>Note that couple days worth of traffic might be more than a 1 billion
requests for javascript on bits.
Sorry, correction. Couple days worth of "javascript bits" requests comes up
to 100 million requests not a 1000 million.

On Sun, Mar 1, 2015 at 4:35 PM, Nuria Ruiz <[email protected]> wrote:

> Thanks Timo for taking the time to write this.
>
> >The following requests are not part of our primary javascript payload
> and should be excluded when >interpreting bits.wikimedia.org requests for
> purposes of javascript "support":
> Correct. I think I excluded all those.
> Note that I listed on methodology "bits javascript traffic" not  overall
> "bits traffic"
> https://www.mediawiki.org/wiki/Analytics/Reports/ClientsWithoutJavascript#Metodology
>
> I will double check the startup module just to be safe.
>
>
>
> >There are also non-MediaWiki environments (ab)using bits.wikimedia.org and
> bypassing the startup module. As such these are loading javascript modules
> directly, regardless of browser. There are at least two of these that I
> know of:
> I think our raw hive data probably does not includes the traffic from
> tools or wikipedia.org (need to confirm). But even if it did, the traffic
> of  tools on bits is not significant compared to the one from wikipedia
> thus does not affect the overall results as we are throwing away the
> longtail. Note that couple days worth of traffic might be more than a 1
> billion requests for javascript on bits.
>
>
>
> >Actually, there are probably about a dozen more exceptions I can think
> of. I don't believe it is feasibly possible to filter everything out.

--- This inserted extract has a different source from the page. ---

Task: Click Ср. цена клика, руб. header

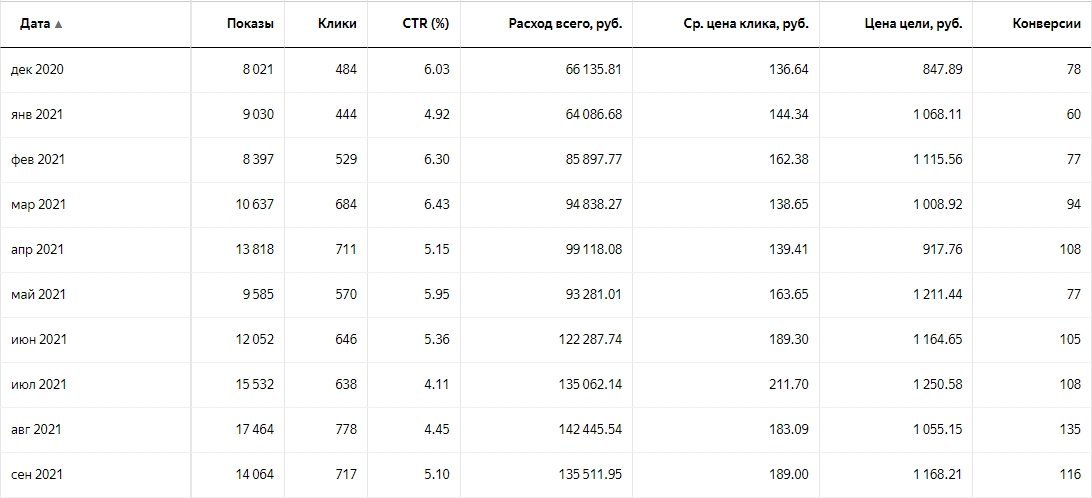Action: pyautogui.click(x=741, y=24)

> Statistically I do not think you need to, given the volume of traffic in
> wikipedia versus the other sources, you just cannot report results with a
> precision of, say, 0.001%. Even very small wikis - whose traffic is
> insignificant compared to english wikipedia- are also being thrown away.
> That is to say that if in the vasque wikipedia everyone started using
> "browser X" w/o Javascript support it will not be counted as it represents
> too small of a percentage of overall traffic. Results provided are an
> agreggation over all wikipedia's bits raw javascript traffic versus
> wikipedias overall pageviews. Because we are throwing away the long tail,
>  results come from the most trafficked wikis (our disparity in pageviews
> among wikis is huge). If you want to get per wiki results you need to
> analyze the data in a completely different fashion.
>
>
>
>
>
>
>
> On Sat, Feb 28, 2015 at 4:48 PM, Timo Tijhof <[email protected]>
> wrote:
>
>> Hi,
>>
>> Here's a few thoughts about what may influence the data you're gathering.
>>
>> The decision of whether a browser has sufficient support for our Grade A
>> runtime happens client-side based on a combination of feature tests and
>> (unfortunately) user-agent sniffing.
>>
>> For this reason, our bootstrap script is written using only the most
>> basic syntax and prototype methods (as any other methods would cause a
>> run-time exception). For those familiar, this is somewhat similar to PHP
>> version detection in MediaWiki. The file has to parse and run to a certain
>> point in very old environments.
>>
>> The following requests are not part of our primary javascript payload and
>> should be excluded when interpreting bits.wikimedia.org requests for
>> purposes of javascript "support":
>>
>> * stylesheets (e.g. ".css" requests as well as load.php?...&only=styles
>> requests)
>> * images (e.g. ".png", ".svg" etc. as well as load.php?...&image=..
>> requests)
>> * favicons and apple-touch icons (e.g. bits.wikimedia.org/favicon/..,
>> bits.wikimedia.org/apple-touch/..)
>> * fonts (e.g. bits.wikimedia.org/static-../../fonts/..)
>> * events (e.g. bits.wikimedia.org/event.gif, bits.wikimedia.org/statsv)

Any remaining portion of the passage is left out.